◆ **What the task asks**: Every line of the data is to be retyped exactly.

(Stored data entries)
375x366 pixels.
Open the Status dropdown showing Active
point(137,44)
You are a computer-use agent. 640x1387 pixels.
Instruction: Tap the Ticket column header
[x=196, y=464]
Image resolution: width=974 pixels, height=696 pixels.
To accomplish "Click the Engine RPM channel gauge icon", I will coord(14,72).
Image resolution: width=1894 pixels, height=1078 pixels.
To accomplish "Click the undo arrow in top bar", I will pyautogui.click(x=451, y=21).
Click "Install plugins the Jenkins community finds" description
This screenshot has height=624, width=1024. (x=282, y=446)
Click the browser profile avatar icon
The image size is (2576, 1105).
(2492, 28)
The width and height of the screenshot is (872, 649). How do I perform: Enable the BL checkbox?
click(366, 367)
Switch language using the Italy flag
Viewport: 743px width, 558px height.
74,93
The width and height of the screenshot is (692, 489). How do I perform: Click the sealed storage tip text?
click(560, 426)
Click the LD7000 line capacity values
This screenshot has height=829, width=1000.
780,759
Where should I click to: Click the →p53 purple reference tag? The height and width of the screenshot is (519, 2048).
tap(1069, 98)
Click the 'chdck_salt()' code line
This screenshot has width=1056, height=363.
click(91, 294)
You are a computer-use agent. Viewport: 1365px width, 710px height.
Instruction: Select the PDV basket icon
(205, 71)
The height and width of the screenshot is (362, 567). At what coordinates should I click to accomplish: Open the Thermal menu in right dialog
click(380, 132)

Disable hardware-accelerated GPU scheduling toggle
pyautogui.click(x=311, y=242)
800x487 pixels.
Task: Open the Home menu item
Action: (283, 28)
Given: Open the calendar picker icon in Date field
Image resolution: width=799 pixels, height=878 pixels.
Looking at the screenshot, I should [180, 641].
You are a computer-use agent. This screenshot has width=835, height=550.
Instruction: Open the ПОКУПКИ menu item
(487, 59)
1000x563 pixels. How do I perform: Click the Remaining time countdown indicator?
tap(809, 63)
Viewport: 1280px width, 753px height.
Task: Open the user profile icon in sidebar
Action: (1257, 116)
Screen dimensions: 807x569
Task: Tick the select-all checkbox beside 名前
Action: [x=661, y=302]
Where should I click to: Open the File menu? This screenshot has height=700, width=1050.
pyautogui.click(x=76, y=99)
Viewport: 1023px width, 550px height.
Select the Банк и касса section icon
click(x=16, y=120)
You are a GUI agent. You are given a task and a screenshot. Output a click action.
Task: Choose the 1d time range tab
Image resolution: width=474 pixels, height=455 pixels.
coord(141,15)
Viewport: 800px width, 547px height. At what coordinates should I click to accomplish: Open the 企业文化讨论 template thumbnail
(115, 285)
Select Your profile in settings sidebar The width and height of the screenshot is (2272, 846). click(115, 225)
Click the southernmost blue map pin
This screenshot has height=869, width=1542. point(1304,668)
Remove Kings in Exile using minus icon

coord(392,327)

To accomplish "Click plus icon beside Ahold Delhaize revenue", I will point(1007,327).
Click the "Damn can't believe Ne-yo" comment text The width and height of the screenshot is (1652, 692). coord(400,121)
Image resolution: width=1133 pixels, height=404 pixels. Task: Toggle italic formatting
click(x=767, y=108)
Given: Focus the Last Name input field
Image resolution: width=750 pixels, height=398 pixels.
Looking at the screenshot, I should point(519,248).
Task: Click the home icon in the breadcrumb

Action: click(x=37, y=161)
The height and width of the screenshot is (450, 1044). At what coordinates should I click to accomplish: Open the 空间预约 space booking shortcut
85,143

◆ **Exercise solution**:
375x366 pixels.
Open the Status dropdown showing Active
point(137,44)
You are a computer-use agent. 640x1387 pixels.
Instruction: Tap the Ticket column header
[x=196, y=464]
Image resolution: width=974 pixels, height=696 pixels.
To accomplish "Click the Engine RPM channel gauge icon", I will coord(14,72).
Image resolution: width=1894 pixels, height=1078 pixels.
To accomplish "Click the undo arrow in top bar", I will pyautogui.click(x=451, y=21).
Click "Install plugins the Jenkins community finds" description
This screenshot has height=624, width=1024. (x=282, y=446)
Click the browser profile avatar icon
The image size is (2576, 1105).
(2492, 28)
The width and height of the screenshot is (872, 649). How do I perform: Enable the BL checkbox?
click(366, 367)
Switch language using the Italy flag
Viewport: 743px width, 558px height.
74,93
The width and height of the screenshot is (692, 489). How do I perform: Click the sealed storage tip text?
click(560, 426)
Click the LD7000 line capacity values
This screenshot has height=829, width=1000.
780,759
Where should I click to: Click the →p53 purple reference tag? The height and width of the screenshot is (519, 2048).
tap(1069, 98)
Click the 'chdck_salt()' code line
This screenshot has width=1056, height=363.
click(91, 294)
You are a computer-use agent. Viewport: 1365px width, 710px height.
Instruction: Select the PDV basket icon
(205, 71)
The height and width of the screenshot is (362, 567). At what coordinates should I click to accomplish: Open the Thermal menu in right dialog
click(380, 132)

Disable hardware-accelerated GPU scheduling toggle
pyautogui.click(x=311, y=242)
800x487 pixels.
Task: Open the Home menu item
Action: (283, 28)
Given: Open the calendar picker icon in Date field
Image resolution: width=799 pixels, height=878 pixels.
Looking at the screenshot, I should [180, 641].
You are a computer-use agent. This screenshot has width=835, height=550.
Instruction: Open the ПОКУПКИ menu item
(487, 59)
1000x563 pixels. How do I perform: Click the Remaining time countdown indicator?
tap(809, 63)
Viewport: 1280px width, 753px height.
Task: Open the user profile icon in sidebar
Action: (1257, 116)
Screen dimensions: 807x569
Task: Tick the select-all checkbox beside 名前
Action: [x=661, y=302]
Where should I click to: Open the File menu? This screenshot has height=700, width=1050.
pyautogui.click(x=76, y=99)
Viewport: 1023px width, 550px height.
Select the Банк и касса section icon
click(x=16, y=120)
You are a GUI agent. You are given a task and a screenshot. Output a click action.
Task: Choose the 1d time range tab
Image resolution: width=474 pixels, height=455 pixels.
coord(141,15)
Viewport: 800px width, 547px height. At what coordinates should I click to accomplish: Open the 企业文化讨论 template thumbnail
(115, 285)
Select Your profile in settings sidebar The width and height of the screenshot is (2272, 846). click(115, 225)
Click the southernmost blue map pin
This screenshot has height=869, width=1542. point(1304,668)
Remove Kings in Exile using minus icon

coord(392,327)

To accomplish "Click plus icon beside Ahold Delhaize revenue", I will point(1007,327).
Click the "Damn can't believe Ne-yo" comment text The width and height of the screenshot is (1652, 692). coord(400,121)
Image resolution: width=1133 pixels, height=404 pixels. Task: Toggle italic formatting
click(x=767, y=108)
Given: Focus the Last Name input field
Image resolution: width=750 pixels, height=398 pixels.
Looking at the screenshot, I should point(519,248).
Task: Click the home icon in the breadcrumb

Action: click(x=37, y=161)
The height and width of the screenshot is (450, 1044). At what coordinates should I click to accomplish: Open the 空间预约 space booking shortcut
85,143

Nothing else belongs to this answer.